The girl was sleeping in the shade of one of the spires. A quick smile flitted across Kiley's mouth as she looked on her face, sculpted sweetly in repose. Kids always look so sweet when they sleep. She would have spent longer enjoying the sight, but could feel impatience radiating behind her. She sighed, then returned to the annoyed man and the difficult conversation.
"I have a theory," she repeated.
"I know that part," Knives interrupted. She shot him an exasperated look as she settled on the sand.
"It's an opening, a device that allows me to center and collect my thoughts for the discussion to come. Now shut up.
"I have a theory," she began again. "It's nice and simple. I believe in infinity. The universe is a very large place. Larger than my mind can comprehend, in truth. And I rather like it that way, huge and mysterious. In such a huge universe, stretched out over an expanse of time that also boggles the mind, in all the permutations of the universe's contractions and explosions, I believe that everything can happen. Everything. That's my belief in infinity.
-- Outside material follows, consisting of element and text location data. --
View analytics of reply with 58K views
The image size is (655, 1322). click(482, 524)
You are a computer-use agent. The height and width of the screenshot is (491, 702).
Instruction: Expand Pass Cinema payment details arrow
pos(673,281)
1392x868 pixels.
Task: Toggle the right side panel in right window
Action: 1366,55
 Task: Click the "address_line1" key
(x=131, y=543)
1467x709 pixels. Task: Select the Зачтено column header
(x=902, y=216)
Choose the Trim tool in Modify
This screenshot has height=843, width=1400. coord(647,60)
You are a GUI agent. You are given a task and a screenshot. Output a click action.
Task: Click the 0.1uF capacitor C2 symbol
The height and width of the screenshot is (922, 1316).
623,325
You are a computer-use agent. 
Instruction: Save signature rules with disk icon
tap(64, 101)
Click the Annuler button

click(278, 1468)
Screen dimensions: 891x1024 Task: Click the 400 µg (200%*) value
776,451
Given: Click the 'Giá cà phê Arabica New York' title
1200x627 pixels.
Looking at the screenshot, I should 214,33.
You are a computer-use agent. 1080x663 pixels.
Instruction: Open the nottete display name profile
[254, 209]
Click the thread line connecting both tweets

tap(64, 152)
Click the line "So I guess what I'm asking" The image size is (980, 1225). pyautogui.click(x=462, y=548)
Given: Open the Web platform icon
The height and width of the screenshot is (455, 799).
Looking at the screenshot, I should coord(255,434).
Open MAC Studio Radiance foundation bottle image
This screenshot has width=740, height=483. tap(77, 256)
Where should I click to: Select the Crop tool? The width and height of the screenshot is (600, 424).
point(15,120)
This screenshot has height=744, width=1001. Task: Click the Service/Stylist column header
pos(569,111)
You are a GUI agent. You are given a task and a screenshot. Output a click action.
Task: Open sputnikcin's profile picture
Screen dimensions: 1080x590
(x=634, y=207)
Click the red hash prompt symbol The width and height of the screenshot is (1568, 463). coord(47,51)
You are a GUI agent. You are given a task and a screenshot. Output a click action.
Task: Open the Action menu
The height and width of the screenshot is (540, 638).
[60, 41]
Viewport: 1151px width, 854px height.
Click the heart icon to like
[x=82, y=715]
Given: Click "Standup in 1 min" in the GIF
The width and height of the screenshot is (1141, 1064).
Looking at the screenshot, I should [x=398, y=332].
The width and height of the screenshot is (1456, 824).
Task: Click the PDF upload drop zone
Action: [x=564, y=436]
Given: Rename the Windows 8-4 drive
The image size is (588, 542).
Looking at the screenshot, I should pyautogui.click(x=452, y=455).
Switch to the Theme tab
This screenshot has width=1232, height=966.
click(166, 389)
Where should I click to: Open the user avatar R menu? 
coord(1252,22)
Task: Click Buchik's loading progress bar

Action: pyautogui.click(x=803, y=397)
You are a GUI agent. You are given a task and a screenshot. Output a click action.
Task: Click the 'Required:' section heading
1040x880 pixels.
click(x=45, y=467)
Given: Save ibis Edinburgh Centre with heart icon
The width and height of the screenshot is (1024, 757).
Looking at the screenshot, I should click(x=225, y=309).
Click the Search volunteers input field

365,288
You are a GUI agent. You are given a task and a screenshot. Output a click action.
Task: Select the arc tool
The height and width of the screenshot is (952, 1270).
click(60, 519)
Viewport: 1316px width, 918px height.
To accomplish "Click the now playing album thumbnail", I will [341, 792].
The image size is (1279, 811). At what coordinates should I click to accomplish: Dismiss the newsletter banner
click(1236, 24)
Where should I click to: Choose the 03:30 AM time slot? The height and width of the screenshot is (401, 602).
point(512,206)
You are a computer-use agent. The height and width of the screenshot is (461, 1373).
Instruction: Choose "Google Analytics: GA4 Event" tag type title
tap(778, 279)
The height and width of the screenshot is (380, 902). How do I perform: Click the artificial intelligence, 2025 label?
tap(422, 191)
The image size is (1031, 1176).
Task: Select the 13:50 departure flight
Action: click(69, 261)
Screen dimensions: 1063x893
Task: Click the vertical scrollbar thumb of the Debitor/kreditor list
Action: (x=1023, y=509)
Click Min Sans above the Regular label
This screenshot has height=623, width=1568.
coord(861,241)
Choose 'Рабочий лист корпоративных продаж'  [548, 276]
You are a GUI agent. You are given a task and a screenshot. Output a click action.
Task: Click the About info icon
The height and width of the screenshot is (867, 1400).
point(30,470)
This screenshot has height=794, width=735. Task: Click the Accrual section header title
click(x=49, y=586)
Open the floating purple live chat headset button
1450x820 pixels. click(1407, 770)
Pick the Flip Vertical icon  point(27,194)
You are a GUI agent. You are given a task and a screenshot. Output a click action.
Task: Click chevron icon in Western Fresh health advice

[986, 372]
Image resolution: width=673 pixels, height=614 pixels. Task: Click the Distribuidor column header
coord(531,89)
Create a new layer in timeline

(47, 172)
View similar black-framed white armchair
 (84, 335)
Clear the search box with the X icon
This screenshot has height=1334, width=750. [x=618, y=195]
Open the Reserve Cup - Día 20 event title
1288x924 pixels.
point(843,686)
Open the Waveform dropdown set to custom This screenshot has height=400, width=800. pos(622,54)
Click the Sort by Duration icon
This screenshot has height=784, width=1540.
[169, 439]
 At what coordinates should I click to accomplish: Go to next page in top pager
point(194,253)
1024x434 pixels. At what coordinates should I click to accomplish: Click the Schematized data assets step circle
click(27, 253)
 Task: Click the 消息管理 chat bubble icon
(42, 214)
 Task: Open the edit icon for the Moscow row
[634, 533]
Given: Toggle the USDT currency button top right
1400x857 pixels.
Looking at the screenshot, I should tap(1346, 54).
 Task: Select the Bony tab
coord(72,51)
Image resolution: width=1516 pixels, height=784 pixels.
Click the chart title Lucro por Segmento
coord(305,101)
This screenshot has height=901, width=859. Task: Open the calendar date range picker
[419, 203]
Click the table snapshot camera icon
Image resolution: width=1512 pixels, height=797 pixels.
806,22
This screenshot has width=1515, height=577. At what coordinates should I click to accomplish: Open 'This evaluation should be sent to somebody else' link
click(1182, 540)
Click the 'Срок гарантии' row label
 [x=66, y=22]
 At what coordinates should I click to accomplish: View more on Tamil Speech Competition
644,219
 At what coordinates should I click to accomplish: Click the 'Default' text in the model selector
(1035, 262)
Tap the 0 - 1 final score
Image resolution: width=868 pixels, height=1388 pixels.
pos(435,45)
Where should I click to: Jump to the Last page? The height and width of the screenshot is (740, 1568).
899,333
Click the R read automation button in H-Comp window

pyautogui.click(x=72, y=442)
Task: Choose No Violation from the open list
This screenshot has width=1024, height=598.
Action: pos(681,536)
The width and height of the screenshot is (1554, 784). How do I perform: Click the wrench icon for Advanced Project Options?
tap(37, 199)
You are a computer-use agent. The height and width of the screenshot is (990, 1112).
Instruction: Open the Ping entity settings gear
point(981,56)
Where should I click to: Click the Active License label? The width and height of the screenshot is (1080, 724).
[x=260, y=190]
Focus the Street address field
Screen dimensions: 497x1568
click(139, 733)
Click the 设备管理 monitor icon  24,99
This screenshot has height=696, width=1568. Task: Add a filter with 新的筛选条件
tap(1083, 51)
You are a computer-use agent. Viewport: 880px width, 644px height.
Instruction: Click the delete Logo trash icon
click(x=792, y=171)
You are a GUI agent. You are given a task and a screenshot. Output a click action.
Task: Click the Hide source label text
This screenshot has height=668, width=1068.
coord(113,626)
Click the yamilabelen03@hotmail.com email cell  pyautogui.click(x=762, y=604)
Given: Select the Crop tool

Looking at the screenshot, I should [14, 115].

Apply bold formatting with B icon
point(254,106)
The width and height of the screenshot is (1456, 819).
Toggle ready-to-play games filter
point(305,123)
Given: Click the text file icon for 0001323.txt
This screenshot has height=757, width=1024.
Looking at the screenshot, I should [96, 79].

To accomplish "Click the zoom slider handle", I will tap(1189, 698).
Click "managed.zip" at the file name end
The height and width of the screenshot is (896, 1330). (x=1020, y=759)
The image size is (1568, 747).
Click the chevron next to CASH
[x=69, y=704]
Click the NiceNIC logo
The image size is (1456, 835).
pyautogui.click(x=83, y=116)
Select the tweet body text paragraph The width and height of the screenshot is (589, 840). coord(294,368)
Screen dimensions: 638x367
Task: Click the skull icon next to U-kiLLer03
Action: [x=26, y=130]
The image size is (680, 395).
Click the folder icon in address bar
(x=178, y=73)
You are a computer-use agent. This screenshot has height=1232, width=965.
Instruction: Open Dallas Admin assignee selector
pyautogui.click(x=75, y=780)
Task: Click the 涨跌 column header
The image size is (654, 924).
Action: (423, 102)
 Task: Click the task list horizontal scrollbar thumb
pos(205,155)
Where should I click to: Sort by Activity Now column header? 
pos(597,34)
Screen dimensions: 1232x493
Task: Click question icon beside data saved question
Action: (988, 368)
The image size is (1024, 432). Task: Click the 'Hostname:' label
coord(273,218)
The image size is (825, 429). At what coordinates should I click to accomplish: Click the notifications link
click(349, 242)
"So, when I see a story, no matter how farfetched or strange, a part of me always believes that it can happen, that it could be real. Not that the story itself may be possible in my reality, but that somewhere, in the vast expanse of space and time, what I see, what stories I am told, could actually happen.
"So to me, it's entirely possible that Dream Dancer would twist space and time and drop me in, what to me, is a television show, or was, but to you is nothing more than your born and raised reality."
He sat silently, staring at her while she raved.
"That's ludicrous," he pronounced when she fell silent. "What an asinine theory."
"Asinine? Why? It works for me. For all you know, back in the memory on your ship could be a movie, or a book, or something with a story from my world.
"I think all the best stories travel outside of time and space, imprinting themselves on minds attuned to what they have to tell. Maybe there really was a Beowulf, and a Grendel, in a space a long time ago or a long time to come. Maybe good stories resonate with many minds, many lives, and are spread across space and time regardless of their origin. Maybe it's a cosmic way of spreading experiences and lessons to places that would otherwise be bereft. Maybe it's just my silly little theory. But I've always liked it."
"It's a stupid theory. Get back to the part where they made a show about my brother's life."
"Ok, in my world, someone got this great idea. Then came a lot of work, and a story, starring your brother, was created. It was put on television. I had insomnia. I watched it. Those are the facts. The rest of my babbling was me explaining how I feel a story in my world can be translated into this reality, here." She picked up a handful of sand and let it trickle through her fingers. "This is real. This isn't a story. But on my world, any mention of this planet, you, your brother, whatever, it's all made up."
He looked at her, looking for something in her face. "You're a bit crazy," he remarked after a moment.
"Yup," she agreed easily. "No big shock there. Functionally insane, I think they call it. Or, suffering from an overactive imagination. Personally, I like having my own view of the world. Being a bit unique has always made me feel special."